You're right, I think, about Freud improving the coating -- IIRC, they made some improvements there.

"I'm not about to futz with a blade that is not able to withstand oven cleaner."  I suspect that if you asked Oldham, they'd not recommend lye either.  It's not the carbide it might affect, but the binder.  If you clean your blades before they get really gunky with solidified junk, you need only use a household cleaner such as Simple Green.  Woud save you some time, maybe, not having to neutralize it.


forestgirl -- you can take the girl out of the forest, but you can't take the forest out of the girl ;-)
Another proud member of the  "I Rocked With ToolDoc Club" .... :>) 

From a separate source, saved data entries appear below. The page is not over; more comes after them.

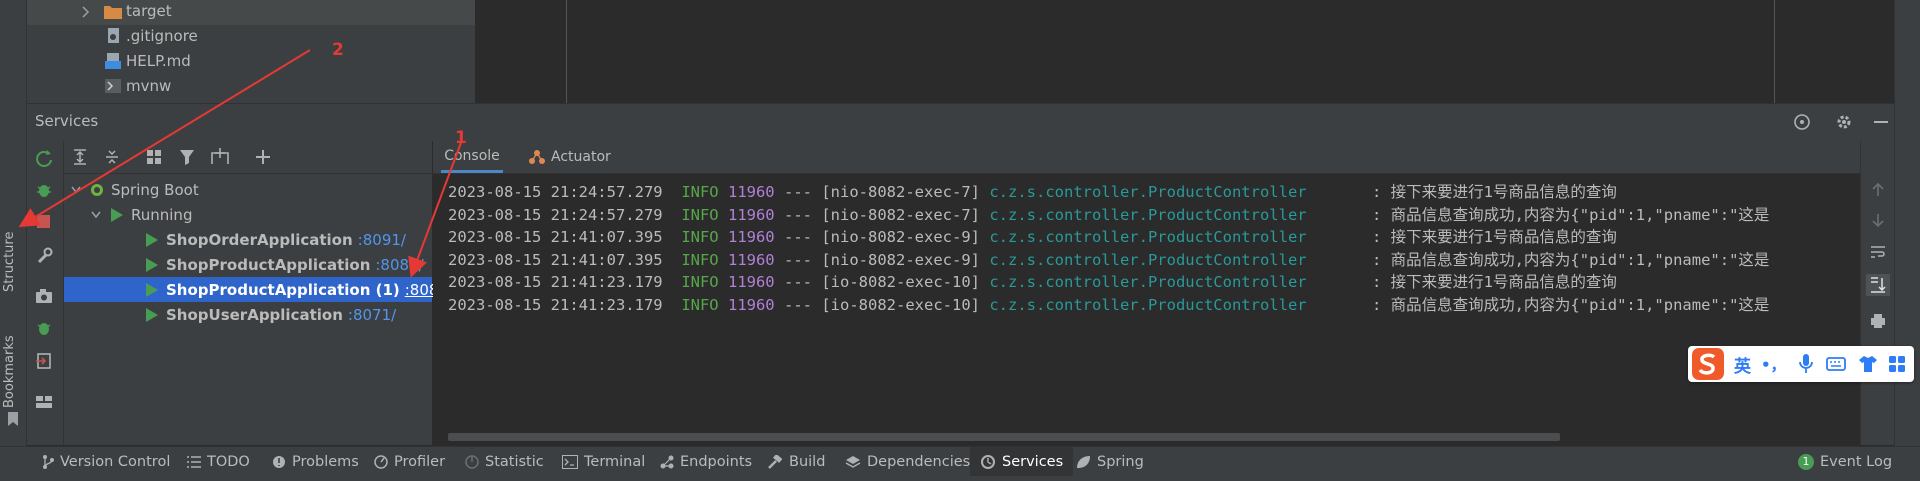 This screenshot has width=1920, height=481. Describe the element at coordinates (808, 462) in the screenshot. I see `tool-label: Build` at that location. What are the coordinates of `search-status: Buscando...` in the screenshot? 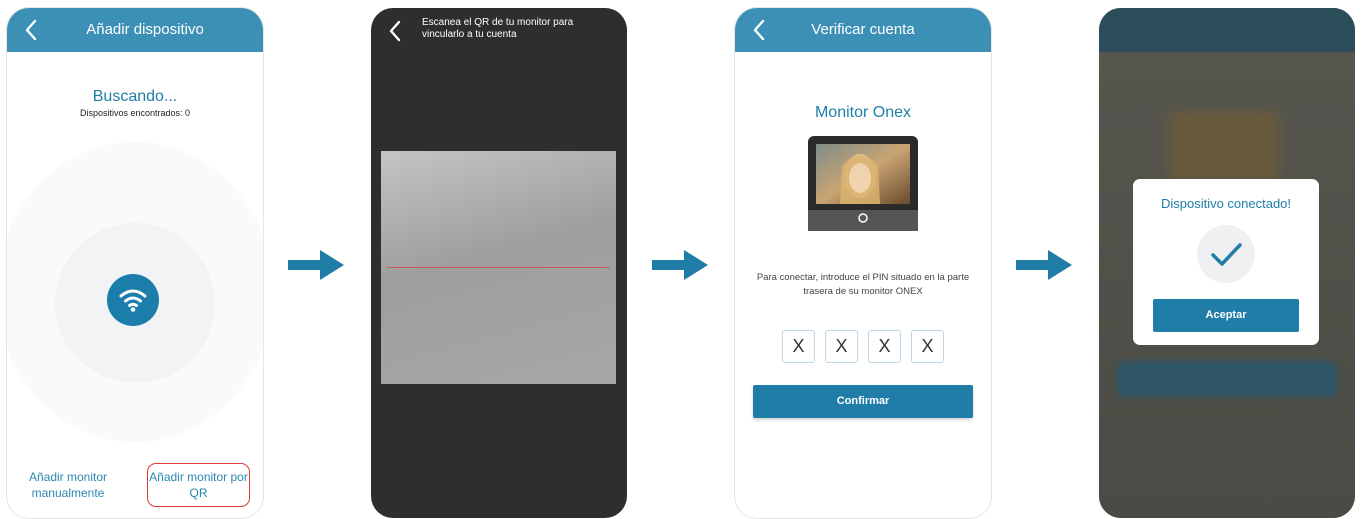 It's located at (135, 96).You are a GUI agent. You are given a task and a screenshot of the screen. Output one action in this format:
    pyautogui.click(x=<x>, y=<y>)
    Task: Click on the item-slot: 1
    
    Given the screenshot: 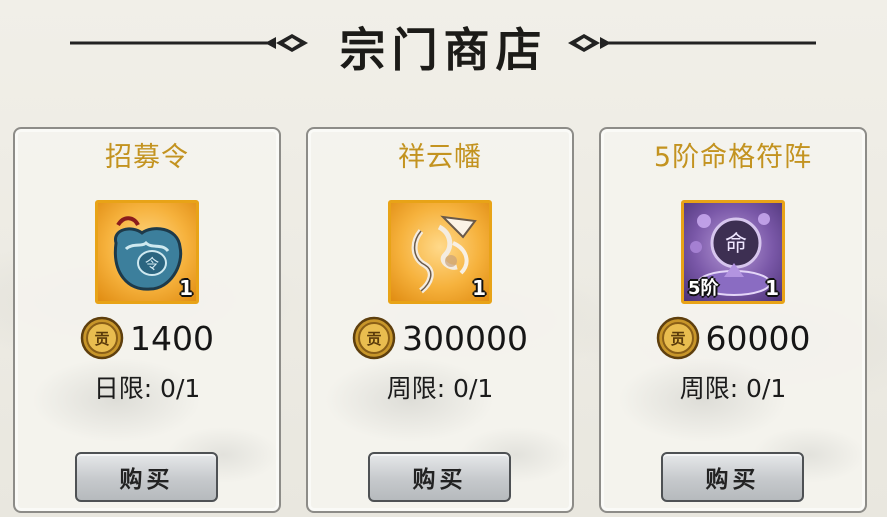 What is the action you would take?
    pyautogui.click(x=440, y=252)
     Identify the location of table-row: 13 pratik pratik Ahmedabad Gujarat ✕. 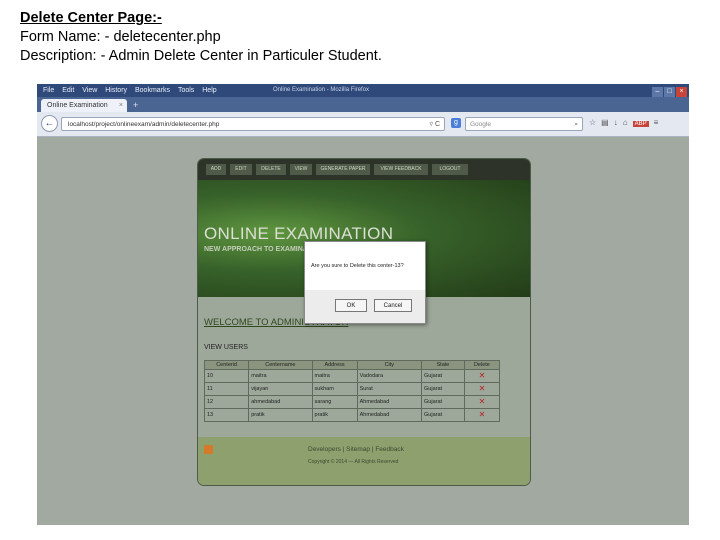
(352, 415).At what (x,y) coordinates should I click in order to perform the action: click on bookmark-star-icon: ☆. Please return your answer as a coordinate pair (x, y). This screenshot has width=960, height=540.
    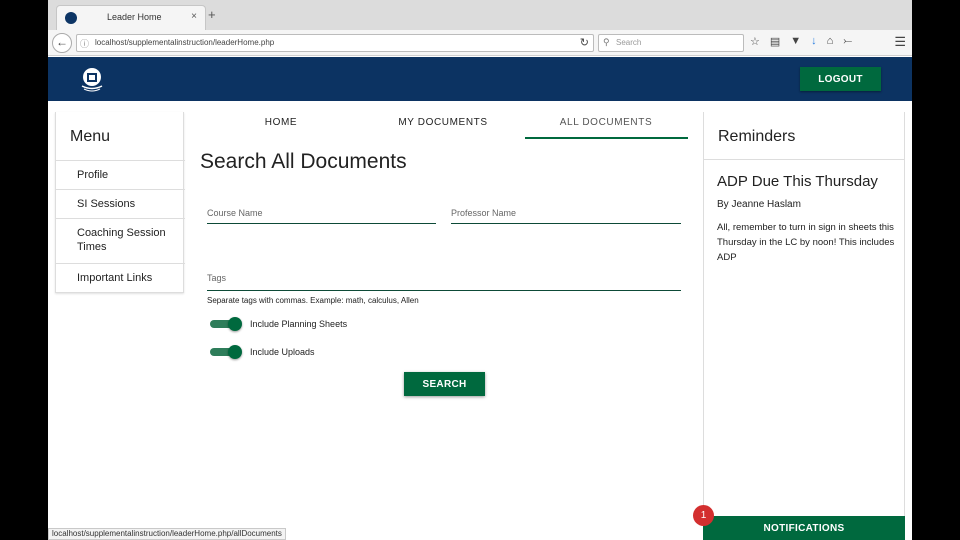
    Looking at the image, I should click on (755, 43). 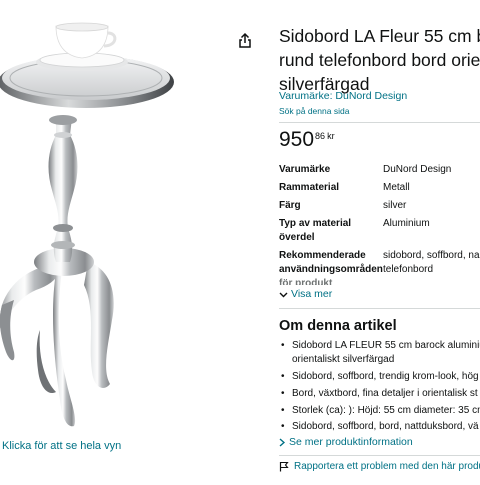 I want to click on price-fraction: 86, so click(x=320, y=136).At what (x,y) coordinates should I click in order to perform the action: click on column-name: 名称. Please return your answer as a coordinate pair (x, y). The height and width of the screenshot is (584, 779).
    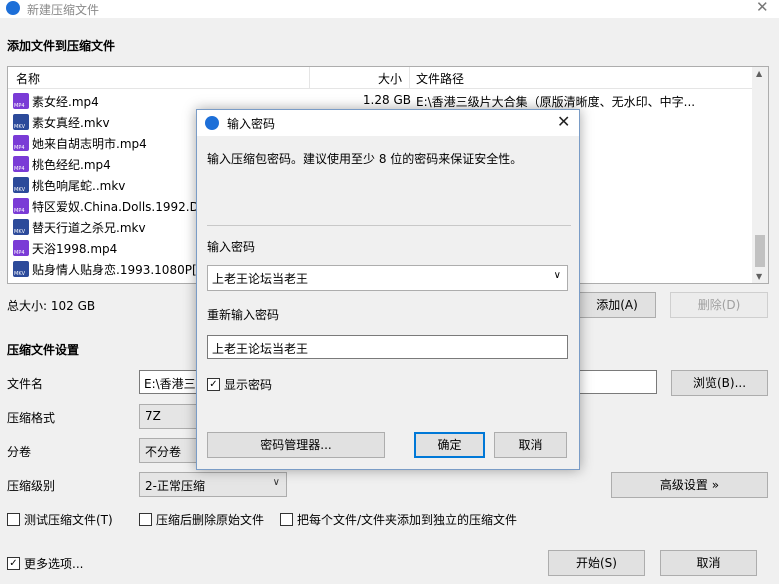
    Looking at the image, I should click on (28, 78).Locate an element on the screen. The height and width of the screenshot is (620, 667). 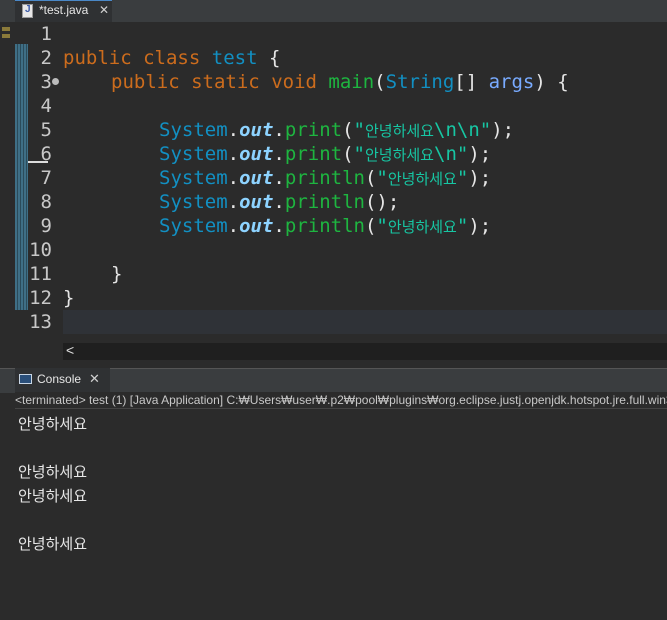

forestgirl -- you can take the girl out of the forest, but you can't take the forest out of the girl ;-) 

normite's picture

(post #75831, reply #19 of 23)

Hey Charles, this thread was discussuing "Oldham" blades, not "Freud" blades.. Please don't hijack this thread to perform customer satisfaction research..

BarryO's picture

(post #75831, reply #20 of 23)

Why shouldn't he?  I'm glad a vendor is interested in user feedback.

CharlieD's picture

(post #75831, reply #21 of 23)

"Please don't hijack this thread to perform customer satisfaction research"

Somebody critcized his blades! And all he did was ask which blades and how they failed to perform, in a nice way. The rest was other peole asking HIM for info, and him answering politely.

The opportunity to give a company feedback this way is invaluable! I don't hear from any other manufacturers of circular blades here, but Charles is always right there with info and ready to hear feedback on his products. This in part, has earned my loyalty to Freud. I support his interest.


I tell you, we are here to fart around, and don't let anybody tell you different. --K Vonnegut
A human being should be able to change a diaper, plan an invasion, butcher a hog, conn a ship, design a building, write a sonnet, balance accounts, build a wall, set a bone, comfort the dying, take orders, give orders, cooperate, act alone, solve equations, analyze a new problem, pitch manure, program a computer, cook a tasty meal, fight efficiently, die gallantly. Specialization is for insects. - Robert A. Heinlein
Dave45's picture

(post #75831, reply #13 of 23)

I've had two of their 60 tooth carbide finish blades for several years and think they're great.  I guess I'll have to take even better care of them than before. - lol

MatthewSchenker's picture

(post #75831, reply #23 of 23)

Not only the saw blades. The Oldham Viper router bits are also now a thing of the past. Too bad -- they ranked among my favorite three brands of router bits.

I don't quite understand why corporations cease production of a quality product that people like and buy. It seems that too many companies now hire marketing people to make decisons, and these people know little, or nothing, about the products and the people who buy the products.